Yes, the award declared illegal under Unclos China’s nine-dash line that encompasses much of the South China Sea. But that is not the basis for Chinese claims over the Spratlys. Other than declarations made hundreds of years ago, China declared what it calls “Nansha” as part of its territory in the post-war period through the Declaration of the Government of the People’s Republic of China on the Territorial Sea of 1958 and the Law of the People’s Republic of China on the Territorial Sea and the Contiguous Zone of 1992. All its official maps portray the Spratlys as part of its territory, as does Vietnam.
But we’re really the losers in what Manalo and the ADR-Stratbase — and of course, the US government — have claimed as a “landmark ruling” in international law. It is the same Unclos provisions that the arbitration ruling invoked to declare China’s nine-dash line illegal that the panel invoked to declare our Kalayaan Island Group (KIG) without basis in international law.
If one really reads the 500-page “ruling” and the Philippines’ explanations and annexes of over 3,000 pages over the suit, the country will be losing the KIG, a hexagon-shaped area — Luzon would fit into it — which President Ferdinand E. Marcos Sr. in 1978, through his Presidential Decree 1596, created and annexed out of most of the Spratlys, ignoring the claims over it of China, Vietnam and Taiwan. We claim the islands and other features in the Spratlys are ours solely on the basis of Marcos’ PD, unlike China, which actually does not declare what it calls its Nansha archipelago as theirs on the basis of the chimera that is the nine-dash line.

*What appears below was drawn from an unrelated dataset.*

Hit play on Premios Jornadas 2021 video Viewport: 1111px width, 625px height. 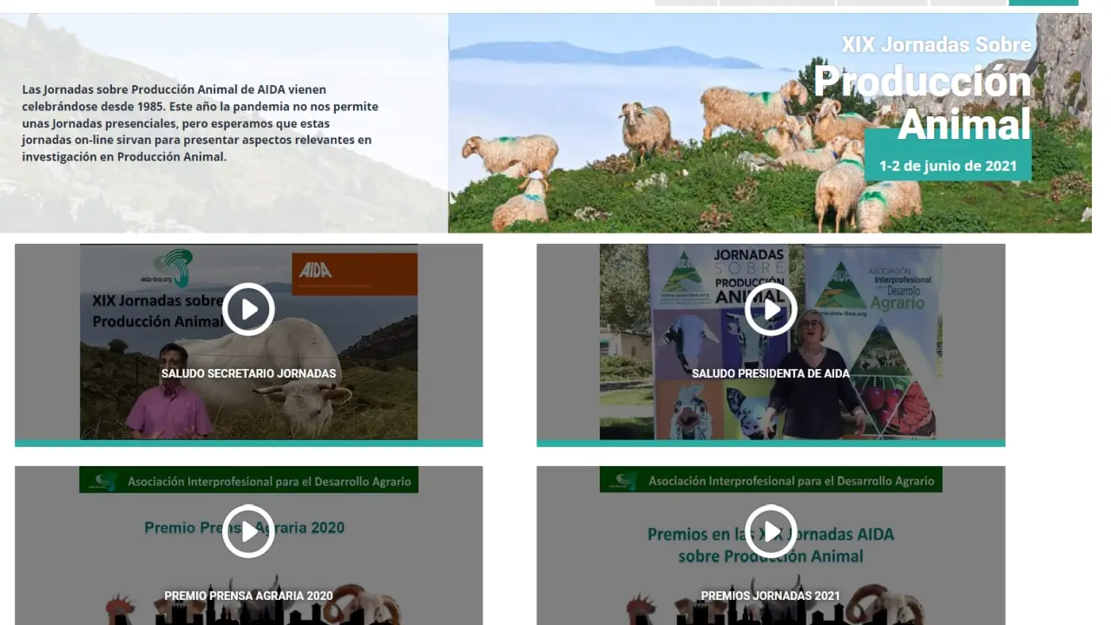click(771, 531)
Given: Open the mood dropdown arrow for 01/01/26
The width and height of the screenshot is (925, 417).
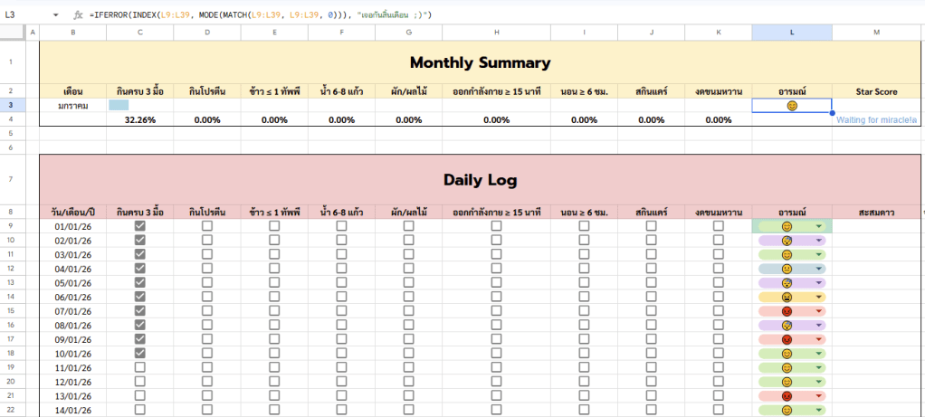Looking at the screenshot, I should click(820, 226).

The total area of Philippine territory is roughly 1.2 million square kilometers, consisting of 300,000 km2 of land, 680,000 km2 of territorial and inland waters, and the 230,000 km2 encompassed by the KIG. If we lose the KIG, as the arbitration panel ruled, we lose 19 percent of our territory. Do we want that?
Did those hailing the arbitration award as a “landmark ruling” in international law really read it?
Paragraph 574 of the arbitral ruling pointed out that “the Philippines could not declare archipelagic baselines surrounding the Spratly Islands.” It explained: “Article 47 of the Convention [on the Law of the Seas, or Unclos] limits the use of archipelagic baselines to circumstances where ‘within such baselines are included the main islands and an area in which the ratio of the area of the water to the area of the land, including atolls, is between 1 to 1 and 9 to 1.” And paragraph 599: “The ratio of water to land in the Spratly Islands would greatly exceed 9:1 under any conceivable system of baselines. Indeed, 98 percent of the Spratlys is made up of water.”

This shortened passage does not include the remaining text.